无视天地树阵法,随随便便长驱直入,东陆有这种能力的人不多。她现在已经能确定,薄刀峰上暗中窥视她的,便是此人。
容佩玖盯着对方的眼睛,问道:“你是谁?”
那人背着手,慢吞吞踱到她面前,唇角的弧度加深,“反正,不是你的敌人。”动作优雅,笑容妖媚,语调却是有些痞里痞气,浑身透着满满的矛盾感。
容佩玖看着这个不速之客,不置可否。
“不信?唔,姑娘家,戒心重一点也没甚么不好。毕竟,这世上还是有许多居心叵测之人的。有的人,便是太过天真烂漫,轻信于人,以至于误了一生。
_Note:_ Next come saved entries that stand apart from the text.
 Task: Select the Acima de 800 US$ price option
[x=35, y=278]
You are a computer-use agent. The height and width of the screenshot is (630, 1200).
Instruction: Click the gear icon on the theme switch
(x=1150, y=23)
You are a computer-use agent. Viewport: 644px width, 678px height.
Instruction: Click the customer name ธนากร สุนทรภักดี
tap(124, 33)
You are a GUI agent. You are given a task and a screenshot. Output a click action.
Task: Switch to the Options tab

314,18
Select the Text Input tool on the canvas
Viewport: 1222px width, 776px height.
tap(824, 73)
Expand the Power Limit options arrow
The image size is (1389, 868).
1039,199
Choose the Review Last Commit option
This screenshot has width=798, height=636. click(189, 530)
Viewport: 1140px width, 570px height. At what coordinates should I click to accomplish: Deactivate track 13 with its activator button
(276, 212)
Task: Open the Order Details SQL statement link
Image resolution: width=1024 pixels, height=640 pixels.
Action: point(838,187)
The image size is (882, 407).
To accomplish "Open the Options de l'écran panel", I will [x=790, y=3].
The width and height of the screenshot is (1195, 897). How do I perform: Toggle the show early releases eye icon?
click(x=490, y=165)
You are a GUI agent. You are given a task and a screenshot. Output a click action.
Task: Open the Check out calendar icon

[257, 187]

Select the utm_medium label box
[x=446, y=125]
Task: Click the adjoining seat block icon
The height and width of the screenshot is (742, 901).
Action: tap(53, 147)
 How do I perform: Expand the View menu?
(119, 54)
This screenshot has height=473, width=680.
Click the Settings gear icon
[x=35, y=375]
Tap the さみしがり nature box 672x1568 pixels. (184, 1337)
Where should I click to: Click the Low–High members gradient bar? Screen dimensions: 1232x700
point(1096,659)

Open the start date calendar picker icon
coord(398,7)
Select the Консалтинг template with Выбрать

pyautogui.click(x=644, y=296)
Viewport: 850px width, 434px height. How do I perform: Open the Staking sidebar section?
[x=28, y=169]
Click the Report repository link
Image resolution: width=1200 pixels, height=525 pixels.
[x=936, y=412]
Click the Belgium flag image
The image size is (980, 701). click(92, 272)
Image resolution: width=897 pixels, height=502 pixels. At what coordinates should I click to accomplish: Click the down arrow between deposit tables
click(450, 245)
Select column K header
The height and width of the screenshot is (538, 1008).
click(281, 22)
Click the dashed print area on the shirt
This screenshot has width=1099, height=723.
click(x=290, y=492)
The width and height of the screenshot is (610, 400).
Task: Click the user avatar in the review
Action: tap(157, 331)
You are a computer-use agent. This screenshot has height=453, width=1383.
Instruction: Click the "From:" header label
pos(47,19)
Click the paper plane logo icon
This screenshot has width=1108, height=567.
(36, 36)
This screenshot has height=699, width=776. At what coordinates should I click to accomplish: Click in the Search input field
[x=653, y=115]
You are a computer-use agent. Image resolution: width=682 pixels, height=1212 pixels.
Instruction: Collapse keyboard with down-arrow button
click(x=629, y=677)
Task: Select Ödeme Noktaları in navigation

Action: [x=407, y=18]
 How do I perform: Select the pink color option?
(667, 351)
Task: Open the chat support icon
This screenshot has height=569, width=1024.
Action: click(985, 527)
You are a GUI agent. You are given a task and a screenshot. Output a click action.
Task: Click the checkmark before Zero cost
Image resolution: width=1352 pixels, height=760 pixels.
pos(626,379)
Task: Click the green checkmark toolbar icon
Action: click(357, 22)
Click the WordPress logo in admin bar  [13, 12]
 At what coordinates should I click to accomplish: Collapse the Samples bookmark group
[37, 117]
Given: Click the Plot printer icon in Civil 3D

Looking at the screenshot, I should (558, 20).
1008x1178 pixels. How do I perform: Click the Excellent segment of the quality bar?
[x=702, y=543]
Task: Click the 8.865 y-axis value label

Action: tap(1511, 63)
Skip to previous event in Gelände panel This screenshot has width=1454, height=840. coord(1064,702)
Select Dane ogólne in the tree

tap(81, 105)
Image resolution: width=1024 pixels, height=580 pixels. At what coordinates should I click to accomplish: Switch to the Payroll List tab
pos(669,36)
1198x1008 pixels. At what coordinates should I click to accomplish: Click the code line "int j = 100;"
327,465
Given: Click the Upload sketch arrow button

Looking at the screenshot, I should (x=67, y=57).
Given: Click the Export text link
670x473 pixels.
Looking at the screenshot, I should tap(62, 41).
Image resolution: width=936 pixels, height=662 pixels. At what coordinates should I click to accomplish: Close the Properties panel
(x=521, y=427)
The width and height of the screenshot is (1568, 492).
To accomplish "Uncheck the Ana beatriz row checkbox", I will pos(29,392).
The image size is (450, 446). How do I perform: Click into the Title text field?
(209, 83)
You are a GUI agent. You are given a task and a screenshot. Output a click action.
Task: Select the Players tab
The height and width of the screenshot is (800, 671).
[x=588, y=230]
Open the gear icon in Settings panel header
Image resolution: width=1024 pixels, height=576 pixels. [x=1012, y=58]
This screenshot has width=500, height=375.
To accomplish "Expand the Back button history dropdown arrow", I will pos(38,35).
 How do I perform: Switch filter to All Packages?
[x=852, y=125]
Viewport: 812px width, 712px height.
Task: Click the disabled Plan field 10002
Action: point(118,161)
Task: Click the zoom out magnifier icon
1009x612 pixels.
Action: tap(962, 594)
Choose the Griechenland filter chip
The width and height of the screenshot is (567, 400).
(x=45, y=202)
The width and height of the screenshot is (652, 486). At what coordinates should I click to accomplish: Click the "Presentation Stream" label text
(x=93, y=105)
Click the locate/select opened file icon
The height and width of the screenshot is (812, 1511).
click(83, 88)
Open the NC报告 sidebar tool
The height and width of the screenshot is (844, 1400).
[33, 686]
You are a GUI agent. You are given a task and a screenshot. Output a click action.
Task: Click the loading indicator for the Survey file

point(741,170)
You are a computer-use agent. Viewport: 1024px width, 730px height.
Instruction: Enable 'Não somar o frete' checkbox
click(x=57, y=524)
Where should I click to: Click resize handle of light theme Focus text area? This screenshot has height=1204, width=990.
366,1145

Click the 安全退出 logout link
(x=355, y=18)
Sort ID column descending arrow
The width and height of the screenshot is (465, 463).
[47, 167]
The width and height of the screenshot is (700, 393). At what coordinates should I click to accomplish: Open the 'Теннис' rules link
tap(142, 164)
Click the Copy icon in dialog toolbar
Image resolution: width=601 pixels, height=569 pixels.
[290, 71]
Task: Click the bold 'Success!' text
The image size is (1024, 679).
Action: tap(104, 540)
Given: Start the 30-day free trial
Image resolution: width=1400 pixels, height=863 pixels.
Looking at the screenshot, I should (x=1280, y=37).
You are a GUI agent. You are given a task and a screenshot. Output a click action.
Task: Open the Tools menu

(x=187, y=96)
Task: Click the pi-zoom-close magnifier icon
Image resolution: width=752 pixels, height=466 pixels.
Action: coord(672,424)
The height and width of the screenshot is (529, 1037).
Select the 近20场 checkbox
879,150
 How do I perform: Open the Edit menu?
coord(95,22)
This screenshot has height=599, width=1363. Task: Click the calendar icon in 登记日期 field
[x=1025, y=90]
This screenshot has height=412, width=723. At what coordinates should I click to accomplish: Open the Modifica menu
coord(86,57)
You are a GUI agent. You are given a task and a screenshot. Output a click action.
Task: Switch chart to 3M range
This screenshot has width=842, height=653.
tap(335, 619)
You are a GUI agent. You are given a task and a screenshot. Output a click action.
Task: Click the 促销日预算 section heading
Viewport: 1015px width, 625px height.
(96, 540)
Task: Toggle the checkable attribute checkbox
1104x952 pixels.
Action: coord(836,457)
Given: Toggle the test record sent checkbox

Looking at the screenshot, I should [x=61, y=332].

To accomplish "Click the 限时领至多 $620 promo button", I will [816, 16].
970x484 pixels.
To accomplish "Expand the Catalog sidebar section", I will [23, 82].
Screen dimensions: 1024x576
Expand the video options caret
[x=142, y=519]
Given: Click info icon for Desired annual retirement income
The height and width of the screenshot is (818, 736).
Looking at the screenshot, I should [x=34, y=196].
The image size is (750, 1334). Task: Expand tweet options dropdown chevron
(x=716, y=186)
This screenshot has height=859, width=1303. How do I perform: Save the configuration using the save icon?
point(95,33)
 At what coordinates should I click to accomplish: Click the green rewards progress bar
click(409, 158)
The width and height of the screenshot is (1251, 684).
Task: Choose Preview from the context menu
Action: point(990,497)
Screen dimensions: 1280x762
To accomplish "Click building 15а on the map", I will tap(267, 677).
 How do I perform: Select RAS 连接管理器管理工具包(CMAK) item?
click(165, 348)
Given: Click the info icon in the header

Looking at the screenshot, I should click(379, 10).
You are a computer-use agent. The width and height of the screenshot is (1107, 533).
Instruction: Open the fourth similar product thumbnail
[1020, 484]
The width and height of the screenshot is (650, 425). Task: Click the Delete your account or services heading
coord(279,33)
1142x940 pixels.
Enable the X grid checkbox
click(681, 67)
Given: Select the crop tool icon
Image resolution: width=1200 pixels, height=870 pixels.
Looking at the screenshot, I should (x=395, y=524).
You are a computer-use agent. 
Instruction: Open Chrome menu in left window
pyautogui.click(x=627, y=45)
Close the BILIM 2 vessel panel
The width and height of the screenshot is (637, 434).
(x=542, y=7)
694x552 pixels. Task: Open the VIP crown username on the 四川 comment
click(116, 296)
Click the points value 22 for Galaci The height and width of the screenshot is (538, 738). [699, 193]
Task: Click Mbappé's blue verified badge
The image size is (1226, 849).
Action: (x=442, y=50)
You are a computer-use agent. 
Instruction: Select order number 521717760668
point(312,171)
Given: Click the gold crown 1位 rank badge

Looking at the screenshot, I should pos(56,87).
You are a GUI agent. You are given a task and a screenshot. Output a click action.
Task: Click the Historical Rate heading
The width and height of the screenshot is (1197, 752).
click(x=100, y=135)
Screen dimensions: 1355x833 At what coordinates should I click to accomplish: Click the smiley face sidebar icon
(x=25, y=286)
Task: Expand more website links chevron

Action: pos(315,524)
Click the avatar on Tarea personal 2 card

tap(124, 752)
”那人停了停,笑眯眯地看着她,“比如,晏衣。你比她,可强多了。”
“你到底是谁?!”容佩玖募地睁大了眼。
“飞扬岛的碧海银沙,凡人谷的火树红花,千冥山的苍山雪峰,他应当是与你说起过罢?当年,陪他走过东陆山川河流的,是我。”那人收了笑。但是,他那张天生上扬的笑唇,使得他即使在不笑之时,看着也像是噙了笑。
那人虽未指名道姓,容佩玖却已听出,他口中的“他”,便是她的父亲。父亲曾说,这些往事是他从未与人说起的私密。
“你是父亲的好友?”
那人点头,“所以,我不是你的敌人,你现在可信了?”
她不答,问道:“为何要跟着我?你来这里干甚么?”
那人目不转睛地看着她的脸,目光之中满是忧伤,“想念好友了。你和他长得真像。”
“你将我的压制解开,我不会反抗。”容佩玖道。父亲一生,正直坦率,能成为他的好友,必然不是大奸大恶之人。
“真是个聪明的姑娘。”那人又笑了。